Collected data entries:

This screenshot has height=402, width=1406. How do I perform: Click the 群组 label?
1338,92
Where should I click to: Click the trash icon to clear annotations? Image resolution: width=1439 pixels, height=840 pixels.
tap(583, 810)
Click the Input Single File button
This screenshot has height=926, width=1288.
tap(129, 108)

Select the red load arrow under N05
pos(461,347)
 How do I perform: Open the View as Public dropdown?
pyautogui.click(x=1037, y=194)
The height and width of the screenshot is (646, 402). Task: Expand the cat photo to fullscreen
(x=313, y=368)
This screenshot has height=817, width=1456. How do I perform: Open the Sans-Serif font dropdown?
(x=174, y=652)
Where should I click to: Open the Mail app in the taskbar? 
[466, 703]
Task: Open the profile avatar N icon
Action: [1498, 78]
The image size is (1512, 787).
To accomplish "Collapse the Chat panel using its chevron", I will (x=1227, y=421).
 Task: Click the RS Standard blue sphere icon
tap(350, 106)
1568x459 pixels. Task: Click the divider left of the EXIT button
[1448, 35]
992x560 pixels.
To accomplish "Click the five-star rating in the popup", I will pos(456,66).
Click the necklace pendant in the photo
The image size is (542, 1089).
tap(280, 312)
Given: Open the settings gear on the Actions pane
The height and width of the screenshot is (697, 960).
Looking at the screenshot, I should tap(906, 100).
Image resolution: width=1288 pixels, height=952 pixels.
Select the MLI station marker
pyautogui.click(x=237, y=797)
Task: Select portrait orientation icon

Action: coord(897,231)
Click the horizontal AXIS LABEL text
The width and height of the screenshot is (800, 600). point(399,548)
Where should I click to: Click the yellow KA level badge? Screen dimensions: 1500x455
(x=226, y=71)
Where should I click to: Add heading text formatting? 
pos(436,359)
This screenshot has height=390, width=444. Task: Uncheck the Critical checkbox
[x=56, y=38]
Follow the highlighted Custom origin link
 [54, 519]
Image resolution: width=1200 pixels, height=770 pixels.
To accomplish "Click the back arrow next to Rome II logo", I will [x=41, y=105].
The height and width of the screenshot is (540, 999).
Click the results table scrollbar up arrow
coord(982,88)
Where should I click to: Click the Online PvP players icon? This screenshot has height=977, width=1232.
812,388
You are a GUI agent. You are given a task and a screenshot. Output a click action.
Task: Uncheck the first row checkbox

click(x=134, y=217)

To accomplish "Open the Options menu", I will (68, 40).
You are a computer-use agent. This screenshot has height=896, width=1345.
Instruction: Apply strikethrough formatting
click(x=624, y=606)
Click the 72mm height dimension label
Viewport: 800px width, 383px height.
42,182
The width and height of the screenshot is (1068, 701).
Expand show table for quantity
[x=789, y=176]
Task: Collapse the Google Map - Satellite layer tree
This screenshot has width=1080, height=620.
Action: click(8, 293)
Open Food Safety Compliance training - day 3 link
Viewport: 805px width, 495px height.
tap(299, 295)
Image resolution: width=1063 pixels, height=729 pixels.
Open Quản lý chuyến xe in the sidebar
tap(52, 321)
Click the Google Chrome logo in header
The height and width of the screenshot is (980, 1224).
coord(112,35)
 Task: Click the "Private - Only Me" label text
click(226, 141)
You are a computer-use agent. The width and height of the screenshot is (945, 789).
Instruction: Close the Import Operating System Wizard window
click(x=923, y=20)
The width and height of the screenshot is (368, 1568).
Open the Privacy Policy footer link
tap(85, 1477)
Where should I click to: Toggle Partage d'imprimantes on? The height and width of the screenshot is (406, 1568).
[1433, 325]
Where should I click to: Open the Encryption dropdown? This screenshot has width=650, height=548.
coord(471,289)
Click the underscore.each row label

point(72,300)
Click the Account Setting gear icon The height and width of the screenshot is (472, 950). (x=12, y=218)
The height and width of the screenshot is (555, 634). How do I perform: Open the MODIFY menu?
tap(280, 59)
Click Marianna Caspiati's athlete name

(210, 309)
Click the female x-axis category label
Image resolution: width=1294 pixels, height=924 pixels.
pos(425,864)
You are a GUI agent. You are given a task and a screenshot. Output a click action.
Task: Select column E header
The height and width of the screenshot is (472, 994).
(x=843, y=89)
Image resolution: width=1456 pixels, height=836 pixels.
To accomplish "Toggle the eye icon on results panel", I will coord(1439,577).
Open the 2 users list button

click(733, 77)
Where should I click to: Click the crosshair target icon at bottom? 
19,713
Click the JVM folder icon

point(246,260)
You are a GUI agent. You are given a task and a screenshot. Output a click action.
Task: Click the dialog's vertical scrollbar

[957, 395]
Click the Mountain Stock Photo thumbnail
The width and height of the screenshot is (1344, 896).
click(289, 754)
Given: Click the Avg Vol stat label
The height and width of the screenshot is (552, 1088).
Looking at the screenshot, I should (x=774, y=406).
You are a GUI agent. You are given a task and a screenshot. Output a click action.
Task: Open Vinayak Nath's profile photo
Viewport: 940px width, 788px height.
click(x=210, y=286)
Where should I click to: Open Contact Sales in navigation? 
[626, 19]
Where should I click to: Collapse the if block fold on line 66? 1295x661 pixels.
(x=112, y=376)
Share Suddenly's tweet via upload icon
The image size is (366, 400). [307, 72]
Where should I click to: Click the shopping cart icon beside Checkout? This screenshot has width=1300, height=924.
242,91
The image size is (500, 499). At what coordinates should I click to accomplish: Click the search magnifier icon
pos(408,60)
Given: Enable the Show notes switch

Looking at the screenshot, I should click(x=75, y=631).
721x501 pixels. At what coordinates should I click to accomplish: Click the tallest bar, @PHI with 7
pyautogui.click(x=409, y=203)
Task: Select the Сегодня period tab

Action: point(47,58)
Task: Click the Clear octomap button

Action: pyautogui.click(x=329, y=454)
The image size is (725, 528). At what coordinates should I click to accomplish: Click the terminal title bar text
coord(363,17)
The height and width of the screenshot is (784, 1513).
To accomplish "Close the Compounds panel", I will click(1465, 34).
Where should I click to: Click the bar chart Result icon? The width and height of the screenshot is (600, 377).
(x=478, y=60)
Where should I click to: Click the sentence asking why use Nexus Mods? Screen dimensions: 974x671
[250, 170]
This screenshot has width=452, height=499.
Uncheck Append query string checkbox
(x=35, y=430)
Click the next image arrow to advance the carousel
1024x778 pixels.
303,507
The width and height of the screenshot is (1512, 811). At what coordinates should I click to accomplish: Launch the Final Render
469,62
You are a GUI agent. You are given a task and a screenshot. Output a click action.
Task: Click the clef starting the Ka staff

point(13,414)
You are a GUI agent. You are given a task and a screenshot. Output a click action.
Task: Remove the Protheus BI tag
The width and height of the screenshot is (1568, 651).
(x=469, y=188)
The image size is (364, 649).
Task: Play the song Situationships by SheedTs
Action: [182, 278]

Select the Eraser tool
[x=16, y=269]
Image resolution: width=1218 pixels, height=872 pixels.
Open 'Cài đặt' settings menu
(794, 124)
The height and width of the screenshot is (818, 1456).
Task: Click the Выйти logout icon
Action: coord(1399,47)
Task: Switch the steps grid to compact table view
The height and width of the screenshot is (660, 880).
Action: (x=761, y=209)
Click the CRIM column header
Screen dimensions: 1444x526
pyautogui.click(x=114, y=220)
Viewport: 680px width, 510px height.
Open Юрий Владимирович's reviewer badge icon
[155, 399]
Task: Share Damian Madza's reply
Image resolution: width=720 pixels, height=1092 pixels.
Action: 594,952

Work to complete: All of the entries above need to be retyped exactly.

Solution for this task:
This screenshot has height=402, width=1406. How do I perform: Click the 群组 label?
1338,92
Where should I click to: Click the trash icon to clear annotations? Image resolution: width=1439 pixels, height=840 pixels.
tap(583, 810)
Click the Input Single File button
This screenshot has height=926, width=1288.
tap(129, 108)

Select the red load arrow under N05
pos(461,347)
 How do I perform: Open the View as Public dropdown?
pyautogui.click(x=1037, y=194)
The height and width of the screenshot is (646, 402). Task: Expand the cat photo to fullscreen
(x=313, y=368)
This screenshot has height=817, width=1456. How do I perform: Open the Sans-Serif font dropdown?
(x=174, y=652)
Where should I click to: Open the Mail app in the taskbar? 
[466, 703]
Task: Open the profile avatar N icon
Action: [1498, 78]
The image size is (1512, 787).
To accomplish "Collapse the Chat panel using its chevron", I will (x=1227, y=421).
 Task: Click the RS Standard blue sphere icon
tap(350, 106)
1568x459 pixels. Task: Click the divider left of the EXIT button
[1448, 35]
992x560 pixels.
To accomplish "Click the five-star rating in the popup", I will pos(456,66).
Click the necklace pendant in the photo
The image size is (542, 1089).
tap(280, 312)
Given: Open the settings gear on the Actions pane
The height and width of the screenshot is (697, 960).
Looking at the screenshot, I should tap(906, 100).
Image resolution: width=1288 pixels, height=952 pixels.
Select the MLI station marker
pyautogui.click(x=237, y=797)
Task: Select portrait orientation icon

Action: coord(897,231)
Click the horizontal AXIS LABEL text
The width and height of the screenshot is (800, 600). point(399,548)
Where should I click to: Click the yellow KA level badge? Screen dimensions: 1500x455
(x=226, y=71)
Where should I click to: Add heading text formatting? 
pos(436,359)
This screenshot has height=390, width=444. Task: Uncheck the Critical checkbox
[x=56, y=38]
Follow the highlighted Custom origin link
 [54, 519]
Image resolution: width=1200 pixels, height=770 pixels.
To accomplish "Click the back arrow next to Rome II logo", I will [x=41, y=105].
The height and width of the screenshot is (540, 999).
Click the results table scrollbar up arrow
coord(982,88)
Where should I click to: Click the Online PvP players icon? This screenshot has height=977, width=1232.
812,388
You are a GUI agent. You are given a task and a screenshot. Output a click action.
Task: Uncheck the first row checkbox

click(x=134, y=217)

To accomplish "Open the Options menu", I will (68, 40).
You are a computer-use agent. This screenshot has height=896, width=1345.
Instruction: Apply strikethrough formatting
click(x=624, y=606)
Click the 72mm height dimension label
Viewport: 800px width, 383px height.
42,182
The width and height of the screenshot is (1068, 701).
Expand show table for quantity
[x=789, y=176]
Task: Collapse the Google Map - Satellite layer tree
This screenshot has width=1080, height=620.
Action: click(8, 293)
Open Food Safety Compliance training - day 3 link
Viewport: 805px width, 495px height.
tap(299, 295)
Image resolution: width=1063 pixels, height=729 pixels.
Open Quản lý chuyến xe in the sidebar
tap(52, 321)
Click the Google Chrome logo in header
The height and width of the screenshot is (980, 1224).
coord(112,35)
 Task: Click the "Private - Only Me" label text
click(226, 141)
You are a computer-use agent. The width and height of the screenshot is (945, 789).
Instruction: Close the Import Operating System Wizard window
click(x=923, y=20)
The width and height of the screenshot is (368, 1568).
Open the Privacy Policy footer link
tap(85, 1477)
Where should I click to: Toggle Partage d'imprimantes on? The height and width of the screenshot is (406, 1568).
[1433, 325]
Where should I click to: Open the Encryption dropdown? This screenshot has width=650, height=548.
coord(471,289)
Click the underscore.each row label

point(72,300)
Click the Account Setting gear icon The height and width of the screenshot is (472, 950). (x=12, y=218)
The height and width of the screenshot is (555, 634). How do I perform: Open the MODIFY menu?
tap(280, 59)
Click Marianna Caspiati's athlete name

(210, 309)
Click the female x-axis category label
Image resolution: width=1294 pixels, height=924 pixels.
pos(425,864)
You are a GUI agent. You are given a task and a screenshot. Output a click action.
Task: Select column E header
The height and width of the screenshot is (472, 994).
(x=843, y=89)
Image resolution: width=1456 pixels, height=836 pixels.
To accomplish "Toggle the eye icon on results panel", I will coord(1439,577).
Open the 2 users list button

click(733, 77)
Where should I click to: Click the crosshair target icon at bottom? 
19,713
Click the JVM folder icon

point(246,260)
You are a GUI agent. You are given a task and a screenshot. Output a click action.
Task: Click the dialog's vertical scrollbar

[957, 395]
Click the Mountain Stock Photo thumbnail
The width and height of the screenshot is (1344, 896).
click(289, 754)
Given: Click the Avg Vol stat label
The height and width of the screenshot is (552, 1088).
Looking at the screenshot, I should (x=774, y=406).
You are a GUI agent. You are given a task and a screenshot. Output a click action.
Task: Open Vinayak Nath's profile photo
Viewport: 940px width, 788px height.
click(x=210, y=286)
Where should I click to: Open Contact Sales in navigation? 
[626, 19]
Where should I click to: Collapse the if block fold on line 66? 1295x661 pixels.
(x=112, y=376)
Share Suddenly's tweet via upload icon
The image size is (366, 400). [307, 72]
Where should I click to: Click the shopping cart icon beside Checkout? This screenshot has width=1300, height=924.
242,91
The image size is (500, 499). At what coordinates should I click to accomplish: Click the search magnifier icon
pos(408,60)
Given: Enable the Show notes switch

Looking at the screenshot, I should click(x=75, y=631).
721x501 pixels. At what coordinates should I click to accomplish: Click the tallest bar, @PHI with 7
pyautogui.click(x=409, y=203)
Task: Select the Сегодня period tab

Action: point(47,58)
Task: Click the Clear octomap button

Action: pyautogui.click(x=329, y=454)
The image size is (725, 528). At what coordinates should I click to accomplish: Click the terminal title bar text
coord(363,17)
The height and width of the screenshot is (784, 1513).
To accomplish "Close the Compounds panel", I will click(1465, 34).
Where should I click to: Click the bar chart Result icon? The width and height of the screenshot is (600, 377).
(x=478, y=60)
Where should I click to: Click the sentence asking why use Nexus Mods? Screen dimensions: 974x671
[250, 170]
This screenshot has width=452, height=499.
Uncheck Append query string checkbox
(x=35, y=430)
Click the next image arrow to advance the carousel
1024x778 pixels.
303,507
The width and height of the screenshot is (1512, 811). At what coordinates should I click to accomplish: Launch the Final Render
469,62
You are a GUI agent. You are given a task and a screenshot. Output a click action.
Task: Click the clef starting the Ka staff

point(13,414)
You are a GUI agent. You are given a task and a screenshot. Output a click action.
Task: Remove the Protheus BI tag
The width and height of the screenshot is (1568, 651).
(x=469, y=188)
The image size is (364, 649).
Task: Play the song Situationships by SheedTs
Action: [182, 278]

Select the Eraser tool
[x=16, y=269]
Image resolution: width=1218 pixels, height=872 pixels.
Open 'Cài đặt' settings menu
(794, 124)
The height and width of the screenshot is (818, 1456).
Task: Click the Выйти logout icon
Action: coord(1399,47)
Task: Switch the steps grid to compact table view
The height and width of the screenshot is (660, 880).
Action: (x=761, y=209)
Click the CRIM column header
Screen dimensions: 1444x526
pyautogui.click(x=114, y=220)
Viewport: 680px width, 510px height.
Open Юрий Владимирович's reviewer badge icon
[155, 399]
Task: Share Damian Madza's reply
Image resolution: width=720 pixels, height=1092 pixels.
Action: 594,952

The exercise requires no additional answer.